The theatre program at SFU was lucky because, being non-credit, they didn’t have the same level of accountability that a credit program might have. “UBC could probably never have put on several of those plays. They would not have touched Centralia (a 1967 play based on the 1919 Centralia, WA labour dispute that resulted in six deaths, numerous wounded, and still bitter feelings) because UBC was supported by MacMillan Bloedel,” Lewis explained.
While the theatre didn’t experience too much controversy, Lewis recalled one scandalous incident during a production of Juliani’s The Devils when a harpist from the Vancouver Symphony came up to be part of the show.

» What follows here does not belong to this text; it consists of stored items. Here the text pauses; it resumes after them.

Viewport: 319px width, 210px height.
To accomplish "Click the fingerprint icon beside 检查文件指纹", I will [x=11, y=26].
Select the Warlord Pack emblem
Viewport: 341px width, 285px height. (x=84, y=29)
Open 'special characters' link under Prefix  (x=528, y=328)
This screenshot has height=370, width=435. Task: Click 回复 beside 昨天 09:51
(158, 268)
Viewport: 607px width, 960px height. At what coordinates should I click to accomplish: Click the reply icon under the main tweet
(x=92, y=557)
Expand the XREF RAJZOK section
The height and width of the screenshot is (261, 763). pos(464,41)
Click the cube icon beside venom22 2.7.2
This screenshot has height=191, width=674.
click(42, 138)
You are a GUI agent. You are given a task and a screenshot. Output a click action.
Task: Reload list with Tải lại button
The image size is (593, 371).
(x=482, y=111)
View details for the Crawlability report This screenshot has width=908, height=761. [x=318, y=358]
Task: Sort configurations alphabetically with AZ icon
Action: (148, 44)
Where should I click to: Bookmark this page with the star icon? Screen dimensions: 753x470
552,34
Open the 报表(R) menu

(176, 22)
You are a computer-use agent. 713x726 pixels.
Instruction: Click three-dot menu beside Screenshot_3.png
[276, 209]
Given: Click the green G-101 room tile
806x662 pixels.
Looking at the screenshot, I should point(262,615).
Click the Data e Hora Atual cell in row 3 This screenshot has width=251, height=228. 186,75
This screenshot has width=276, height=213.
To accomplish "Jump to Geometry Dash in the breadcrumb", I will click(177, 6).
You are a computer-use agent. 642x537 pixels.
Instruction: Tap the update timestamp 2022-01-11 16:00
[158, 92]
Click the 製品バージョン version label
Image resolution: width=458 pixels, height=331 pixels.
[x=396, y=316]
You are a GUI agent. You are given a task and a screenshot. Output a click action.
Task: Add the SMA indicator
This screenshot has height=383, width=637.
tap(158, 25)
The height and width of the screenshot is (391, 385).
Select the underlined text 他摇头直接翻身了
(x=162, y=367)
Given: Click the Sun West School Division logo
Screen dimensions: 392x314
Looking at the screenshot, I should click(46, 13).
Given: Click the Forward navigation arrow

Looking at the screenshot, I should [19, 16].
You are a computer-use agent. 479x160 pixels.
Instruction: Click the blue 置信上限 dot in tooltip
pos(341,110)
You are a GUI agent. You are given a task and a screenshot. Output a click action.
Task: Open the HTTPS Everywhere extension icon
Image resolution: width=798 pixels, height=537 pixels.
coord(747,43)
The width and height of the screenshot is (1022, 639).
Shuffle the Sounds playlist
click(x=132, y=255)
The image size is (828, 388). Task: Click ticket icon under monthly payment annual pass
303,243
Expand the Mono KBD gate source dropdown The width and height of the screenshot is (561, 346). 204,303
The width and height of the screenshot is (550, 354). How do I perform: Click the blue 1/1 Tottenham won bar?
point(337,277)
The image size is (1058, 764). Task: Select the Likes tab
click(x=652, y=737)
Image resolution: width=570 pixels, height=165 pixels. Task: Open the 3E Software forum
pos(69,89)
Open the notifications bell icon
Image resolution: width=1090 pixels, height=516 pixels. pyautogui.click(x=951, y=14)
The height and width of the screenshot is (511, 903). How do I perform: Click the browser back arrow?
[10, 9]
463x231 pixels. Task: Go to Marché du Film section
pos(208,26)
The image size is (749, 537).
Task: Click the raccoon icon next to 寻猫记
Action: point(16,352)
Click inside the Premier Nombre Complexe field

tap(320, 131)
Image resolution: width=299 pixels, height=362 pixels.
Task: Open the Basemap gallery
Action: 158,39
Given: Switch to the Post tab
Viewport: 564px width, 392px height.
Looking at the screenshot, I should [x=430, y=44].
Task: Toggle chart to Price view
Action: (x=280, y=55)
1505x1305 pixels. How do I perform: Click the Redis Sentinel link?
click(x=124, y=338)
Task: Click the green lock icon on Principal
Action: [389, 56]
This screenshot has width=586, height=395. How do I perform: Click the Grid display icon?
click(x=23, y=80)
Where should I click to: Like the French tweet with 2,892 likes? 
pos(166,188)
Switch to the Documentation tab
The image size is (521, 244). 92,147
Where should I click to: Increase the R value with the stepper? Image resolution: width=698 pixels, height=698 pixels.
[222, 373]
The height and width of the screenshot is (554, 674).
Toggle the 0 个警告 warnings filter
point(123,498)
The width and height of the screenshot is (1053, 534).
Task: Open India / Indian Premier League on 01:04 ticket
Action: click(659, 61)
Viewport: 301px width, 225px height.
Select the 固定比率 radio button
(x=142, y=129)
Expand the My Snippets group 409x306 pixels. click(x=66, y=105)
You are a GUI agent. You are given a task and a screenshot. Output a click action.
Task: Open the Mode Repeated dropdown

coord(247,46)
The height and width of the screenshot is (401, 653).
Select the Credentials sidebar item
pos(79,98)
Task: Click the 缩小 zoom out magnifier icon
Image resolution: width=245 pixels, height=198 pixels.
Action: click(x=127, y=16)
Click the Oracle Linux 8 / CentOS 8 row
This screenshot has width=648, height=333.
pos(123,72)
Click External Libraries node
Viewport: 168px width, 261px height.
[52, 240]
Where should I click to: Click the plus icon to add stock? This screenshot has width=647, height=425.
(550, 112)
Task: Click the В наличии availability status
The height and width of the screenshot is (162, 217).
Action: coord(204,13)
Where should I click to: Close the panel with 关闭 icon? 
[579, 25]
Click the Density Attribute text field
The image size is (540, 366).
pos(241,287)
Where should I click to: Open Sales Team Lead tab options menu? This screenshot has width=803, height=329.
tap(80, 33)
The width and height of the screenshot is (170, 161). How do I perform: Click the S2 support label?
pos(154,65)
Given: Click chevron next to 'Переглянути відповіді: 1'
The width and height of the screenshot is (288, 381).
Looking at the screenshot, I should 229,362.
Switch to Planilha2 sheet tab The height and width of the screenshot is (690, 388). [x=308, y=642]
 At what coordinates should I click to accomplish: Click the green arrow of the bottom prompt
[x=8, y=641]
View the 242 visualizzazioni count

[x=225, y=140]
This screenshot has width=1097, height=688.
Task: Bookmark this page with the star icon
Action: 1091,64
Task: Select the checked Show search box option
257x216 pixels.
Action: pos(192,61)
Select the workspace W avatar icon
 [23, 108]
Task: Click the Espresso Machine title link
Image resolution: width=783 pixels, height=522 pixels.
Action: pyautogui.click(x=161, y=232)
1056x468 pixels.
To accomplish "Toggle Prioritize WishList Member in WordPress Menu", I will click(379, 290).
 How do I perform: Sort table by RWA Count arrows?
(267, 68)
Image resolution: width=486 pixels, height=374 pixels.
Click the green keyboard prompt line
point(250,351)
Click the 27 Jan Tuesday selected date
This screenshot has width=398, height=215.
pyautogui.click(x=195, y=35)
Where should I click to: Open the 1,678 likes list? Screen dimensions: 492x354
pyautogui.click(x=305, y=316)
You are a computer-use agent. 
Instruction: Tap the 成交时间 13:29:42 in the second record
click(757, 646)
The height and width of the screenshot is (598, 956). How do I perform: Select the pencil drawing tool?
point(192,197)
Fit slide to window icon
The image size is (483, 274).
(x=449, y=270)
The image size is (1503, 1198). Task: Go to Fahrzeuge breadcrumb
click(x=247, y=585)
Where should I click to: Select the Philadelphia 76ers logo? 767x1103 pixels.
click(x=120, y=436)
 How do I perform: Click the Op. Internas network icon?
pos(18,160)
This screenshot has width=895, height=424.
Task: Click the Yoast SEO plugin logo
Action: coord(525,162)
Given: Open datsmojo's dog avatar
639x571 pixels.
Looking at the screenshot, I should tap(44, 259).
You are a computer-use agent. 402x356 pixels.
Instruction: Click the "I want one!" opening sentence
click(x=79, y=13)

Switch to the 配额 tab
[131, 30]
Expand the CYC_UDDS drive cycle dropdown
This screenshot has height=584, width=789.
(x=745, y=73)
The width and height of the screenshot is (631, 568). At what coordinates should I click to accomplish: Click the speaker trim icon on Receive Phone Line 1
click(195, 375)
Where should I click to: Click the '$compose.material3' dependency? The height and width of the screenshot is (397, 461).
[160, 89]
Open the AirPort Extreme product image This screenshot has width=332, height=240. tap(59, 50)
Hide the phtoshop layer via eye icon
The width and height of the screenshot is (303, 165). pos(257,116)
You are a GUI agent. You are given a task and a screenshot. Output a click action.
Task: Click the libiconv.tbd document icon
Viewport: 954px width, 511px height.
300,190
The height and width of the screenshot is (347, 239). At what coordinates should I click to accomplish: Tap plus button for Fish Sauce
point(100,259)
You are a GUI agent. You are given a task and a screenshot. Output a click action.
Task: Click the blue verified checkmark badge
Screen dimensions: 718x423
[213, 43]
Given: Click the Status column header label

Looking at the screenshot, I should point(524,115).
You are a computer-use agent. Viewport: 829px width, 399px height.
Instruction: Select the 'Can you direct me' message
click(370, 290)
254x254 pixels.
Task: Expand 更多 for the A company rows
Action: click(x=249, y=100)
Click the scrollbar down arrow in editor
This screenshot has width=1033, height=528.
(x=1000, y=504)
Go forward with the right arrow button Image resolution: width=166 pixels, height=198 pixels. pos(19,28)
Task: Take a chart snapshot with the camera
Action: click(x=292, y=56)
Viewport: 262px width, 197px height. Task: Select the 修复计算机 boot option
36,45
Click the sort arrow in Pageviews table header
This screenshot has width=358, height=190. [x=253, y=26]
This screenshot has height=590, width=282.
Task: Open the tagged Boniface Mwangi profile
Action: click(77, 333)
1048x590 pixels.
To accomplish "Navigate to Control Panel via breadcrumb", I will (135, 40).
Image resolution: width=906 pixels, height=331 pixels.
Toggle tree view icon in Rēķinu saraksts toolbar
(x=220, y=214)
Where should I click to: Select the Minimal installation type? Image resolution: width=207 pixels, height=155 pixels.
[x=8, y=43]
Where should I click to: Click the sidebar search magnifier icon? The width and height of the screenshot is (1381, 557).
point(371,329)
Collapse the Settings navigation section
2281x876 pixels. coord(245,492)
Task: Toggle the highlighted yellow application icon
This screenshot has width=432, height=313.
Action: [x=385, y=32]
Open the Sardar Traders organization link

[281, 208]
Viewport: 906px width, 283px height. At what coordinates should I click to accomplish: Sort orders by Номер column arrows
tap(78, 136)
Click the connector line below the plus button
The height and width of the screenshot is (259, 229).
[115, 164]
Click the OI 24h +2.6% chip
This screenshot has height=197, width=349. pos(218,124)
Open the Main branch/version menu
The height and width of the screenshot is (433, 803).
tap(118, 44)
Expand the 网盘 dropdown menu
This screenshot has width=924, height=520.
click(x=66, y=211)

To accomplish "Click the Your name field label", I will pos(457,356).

“She almost stole the show. She had to sing, and she was a streetwalker wearing a tight bodice, and she was fairly well-endowed,” laughed Lewis. “She came out and sang her tune, and there was a gasp in the audience because she had made little rosettes as if her bosom had popped out a little bit from her corset. This caused a scandal. It was controversial . . . We sold out every night.”
The theatre was usually supported completely by the administration and President McTaggart-Cowan. “I don’t remember us having a real controversy about any of the plays we did. There was a warning about language,” Lewis recalled. “I remember that a couple of times in our lunch series. And, I think there was a warning to John Juliani about clothing, especially after that item in The Devils.” The lunch series, in which student works were presented for free to the campus community, were an important part of the contemporary arts program right up until they moved to the Woodward’s campus in 2010.
Lewis described the theatre community at SFU as being very close, sometimes spending days on end with each other working on a project. “There was one in particular, I think we were doing the Centralia project in 1966 — it was extremely long and they did a workshop and we were here overnight and overnight — it was 48 hours or more.”
Through the common goal of creating meaningful theatre, Lewis said he developed lasting relationships and trust with his classmates, describing the way the theatre helped create the strong sense of community that SFU is known for.
“You learnt about joint efforts and working together,” stating he also learned how to relax and feel comfortable in his own skin, as that is something actors must do in order to take on another identity.
“They were phenomenal times,” Lewis reflected. “People were looking forward to it.”
“I was getting messages from Europe and from friends and relatives in the East, and I know other people were [too]. You were getting these phone calls, and they would say ‘what is your new play; what are you going to do?’”
The theatre at SFU had a large part in establishing a sense of community, and promoting creative and intellectual freedom.
“I had friends and relatives who went to other universities, and they didn’t come away with the same type of intellectual fervour at all,” said Lewis. “And, of course, they were looking at us saying — oh, that’s too radical. But if you don’t have it in university, when is there time to express it?”
Correction notice: This story, as originally published, attributed the line, “some of the activism, which he described as coming from the sociology and anthropology departments: ‘They were manned with a lot of Marxist scholars and that was no secret'” to Penn Lewis, however, it was John Juliani who had been quoted. The Tartan apologizes to Mr Lewis for the error.